Wie setzte ich den Fokus?

JTextField t1...
t1.grabFocus() geht nicht.


----------



## Roar (28. Feb 2006)

requestFocus[InWindow]()


----------



## Bart S. (28. Feb 2006)

Aber geht das einen klitze kleinen Tick ausführlicher... Bin ANFÄNGER!!!!


----------



## Roar (28. Feb 2006)

statt grabFocus() einfach mal versuchen requestFocus() zu verwenden? :bahnhof: mehr gibs dazu nix zu sagen


----------



## Bart S. (28. Feb 2006)

Funktioniert auch nicht!


----------



## Roar (28. Feb 2006)

hm, doch, eigentlich schon. dann führst du den code wahrscheinlich an der falschen stelle aus. setz das requestFocus() mal dorthin, wo deine komponenten shcon sichtbar sind. also nach dein setVisible(true);

edit: ansonsten zeig mal mehr code


----------



## Guest (1. Mrz 2006)

Roar hat gesagt.:
			
		

> hm, doch, eigentlich schon. dann führst du den code wahrscheinlich an der falschen stelle aus. setz das requestFocus() mal dorthin, wo deine komponenten shcon sichtbar sind. also nach dein setVisible(true);
> 
> edit: ansonsten zeig mal mehr code



wenn ich mich nicht täusche muss man die pack()-Methode vom Frame oder mindestens vom entsprechenden Panel vorher aufrufen, sonst funktioniert requestFocus() nicht.


----------



## Beni (1. Mrz 2006)

Anonymous hat gesagt.:
			
		

> wenn ich mich nicht täusche muss man die pack()-Methode vom Frame oder mindestens vom entsprechenden Panel vorher aufrufen, sonst funktioniert requestFocus() nicht.

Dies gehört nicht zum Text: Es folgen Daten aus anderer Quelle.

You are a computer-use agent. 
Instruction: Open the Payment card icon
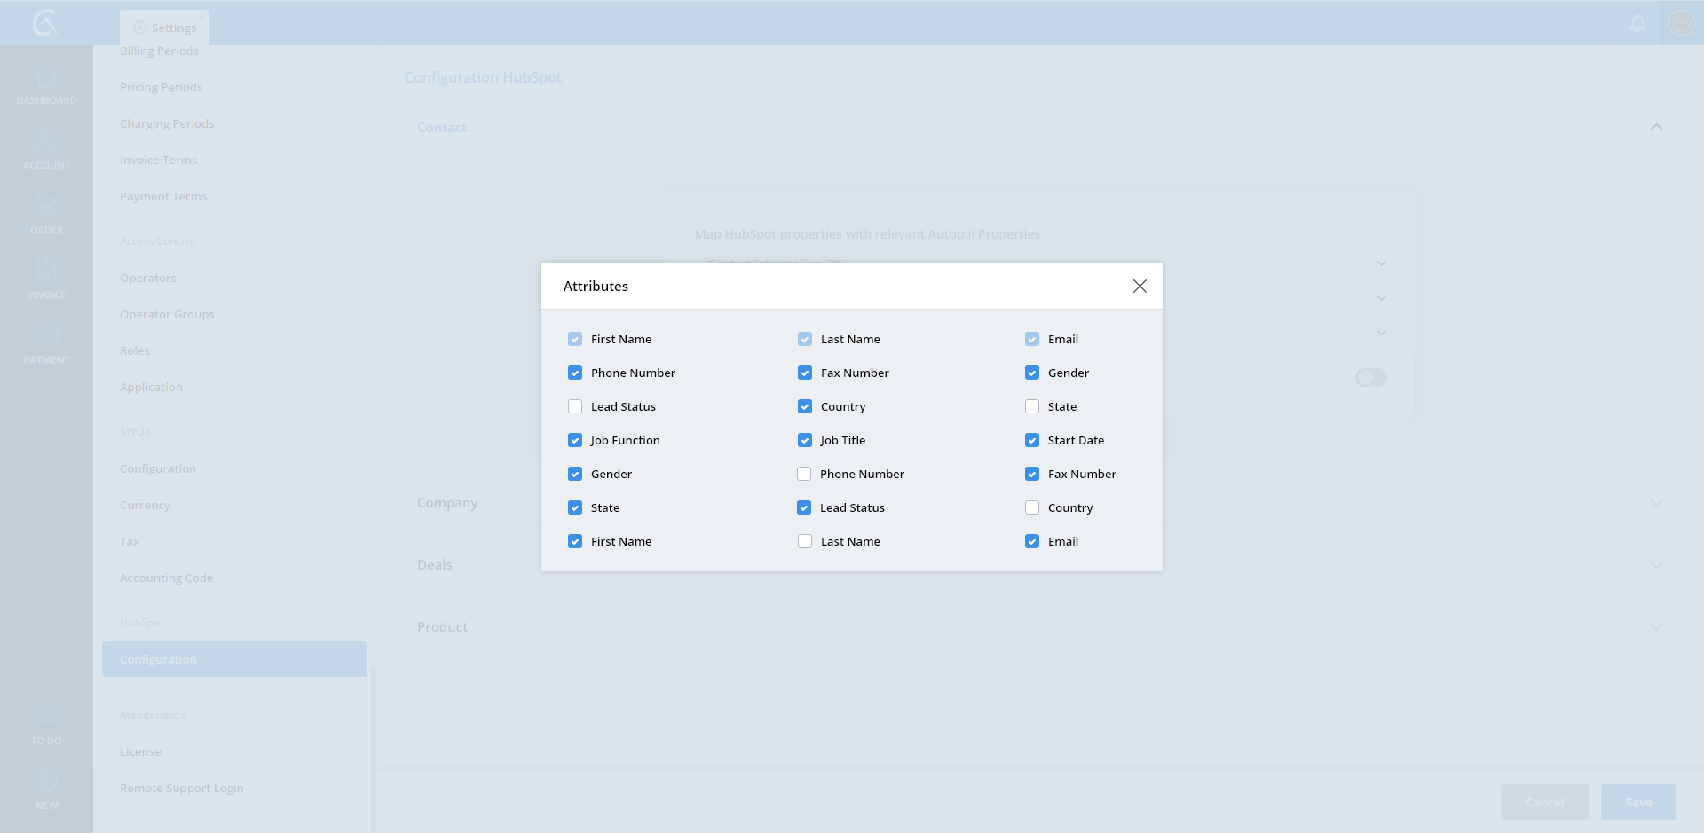(46, 335)
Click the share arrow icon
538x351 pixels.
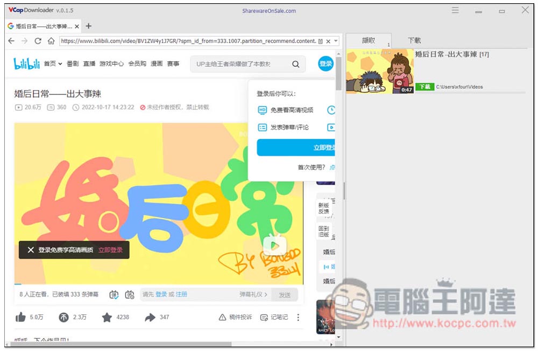150,318
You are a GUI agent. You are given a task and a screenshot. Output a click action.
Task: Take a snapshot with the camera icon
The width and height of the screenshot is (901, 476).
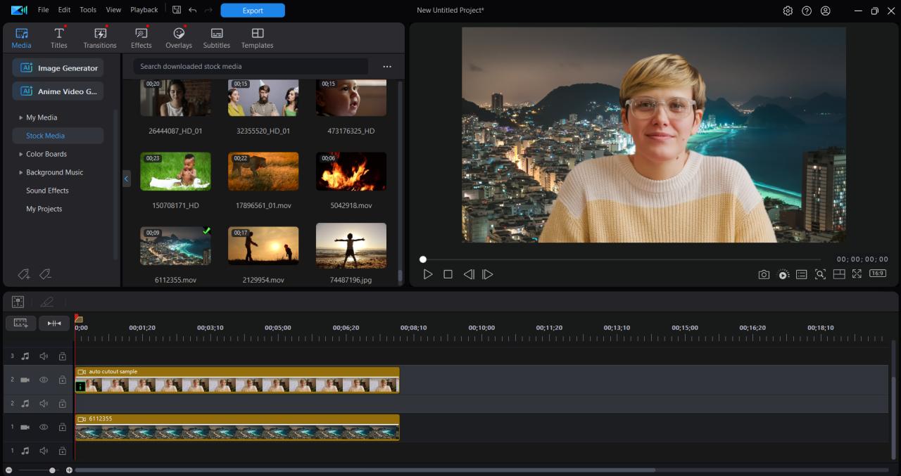pos(764,274)
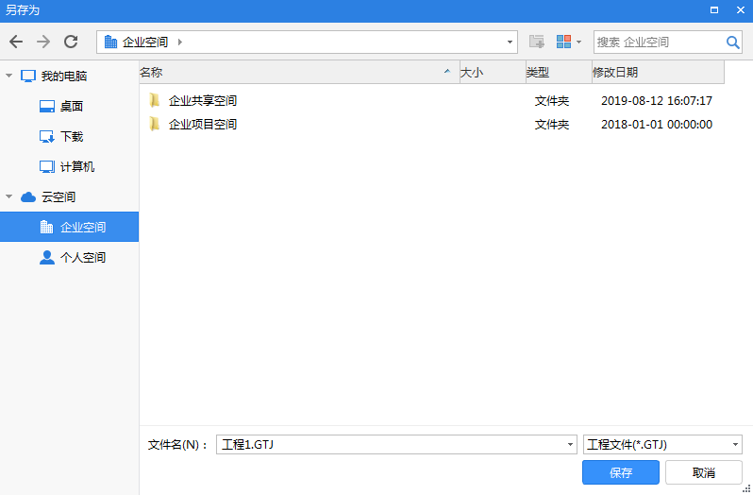Collapse the 云空间 tree node

[9, 196]
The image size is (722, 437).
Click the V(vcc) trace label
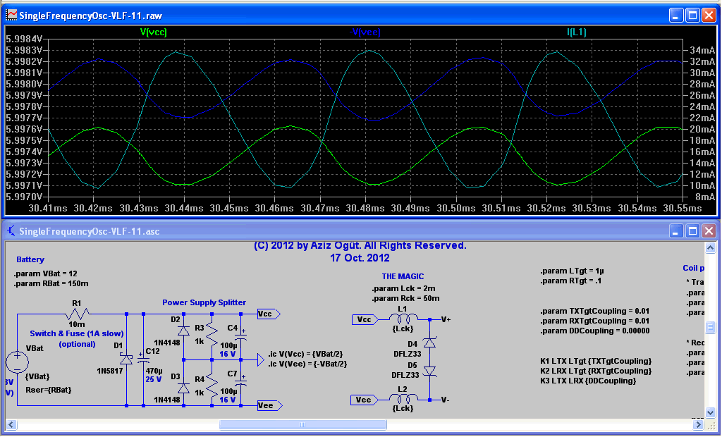pyautogui.click(x=153, y=32)
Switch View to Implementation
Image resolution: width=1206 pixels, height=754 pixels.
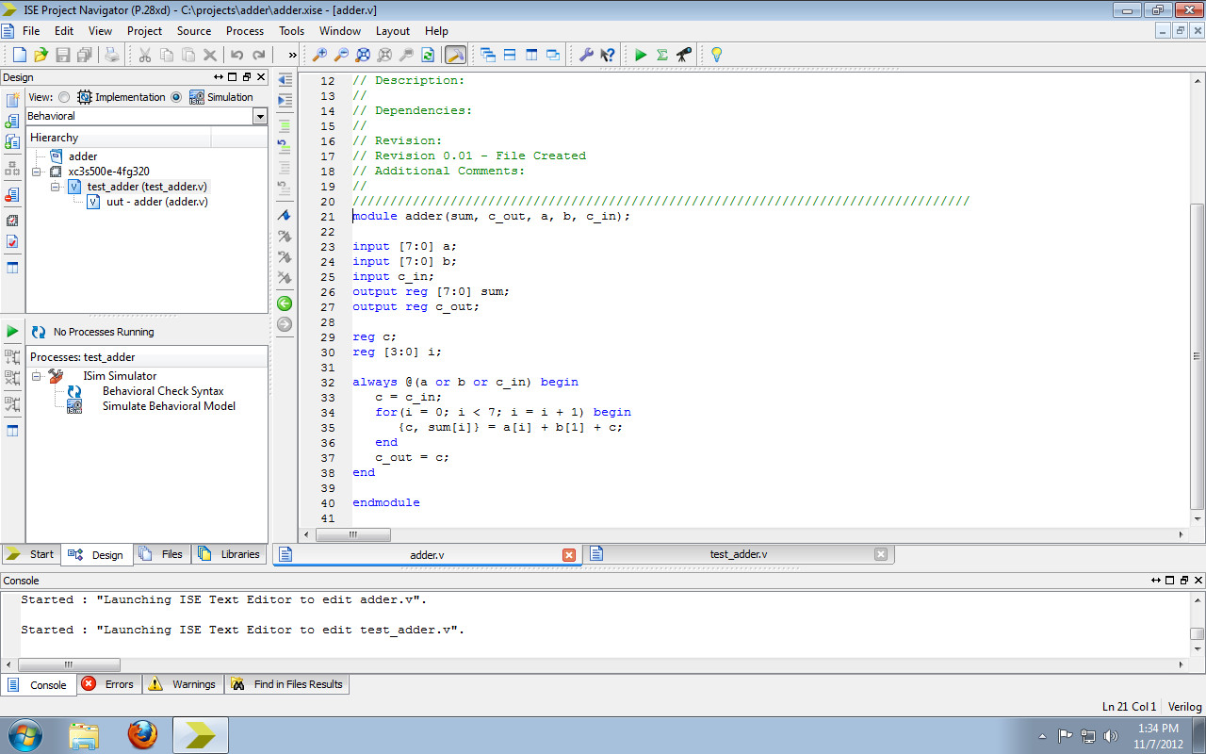click(63, 96)
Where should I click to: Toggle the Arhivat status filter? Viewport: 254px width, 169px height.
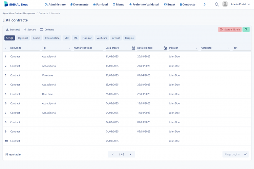pos(116,38)
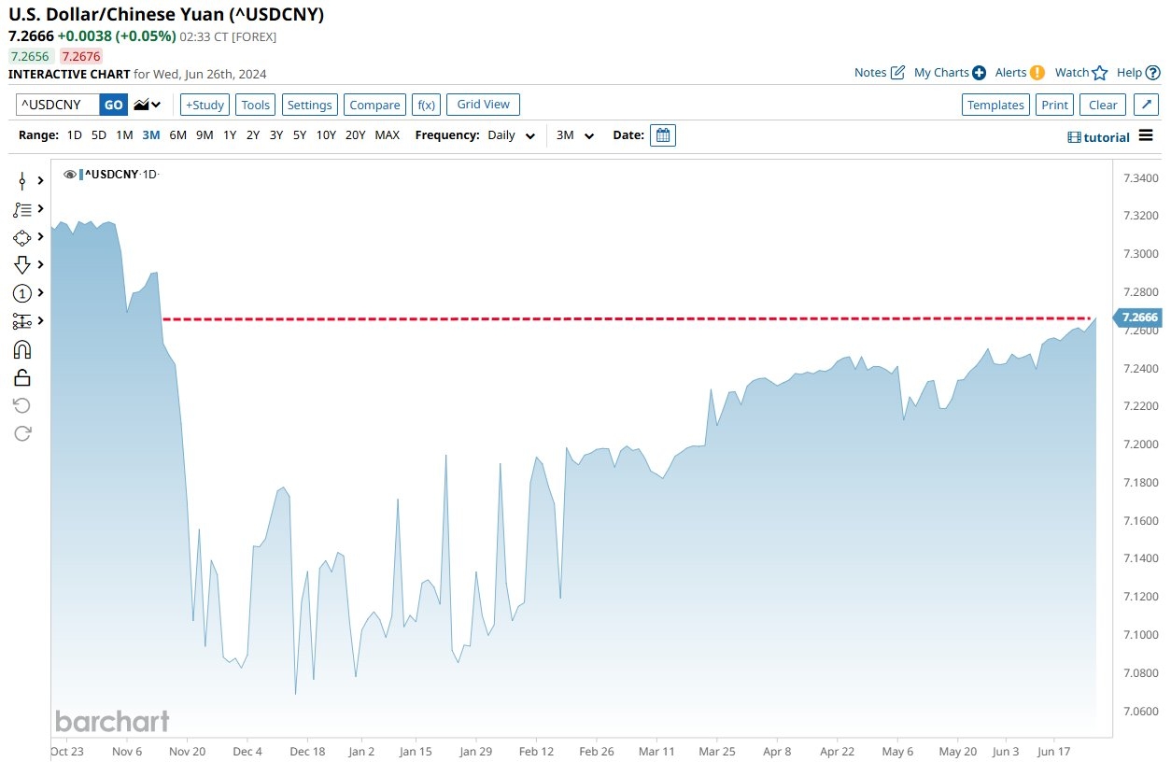Select the 6M range

(177, 135)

Wie kommst du darauf? pack berechnet lediglich die ideale Grösse des Fensters, und hat das 0 und nix mit dem Focus zu tun. Ansonsten: siehe Roar's Beitrag.


----------



## Eminent (6. Mrz 2006)

Beni hat gesagt.:
			
		

> Anonymous hat gesagt.:
> 
> 
> 
> ...



Hi,

also ich denke schon, dass da was mit der pack()-methode war, probiert doch z. B. mal folgenden Code aus...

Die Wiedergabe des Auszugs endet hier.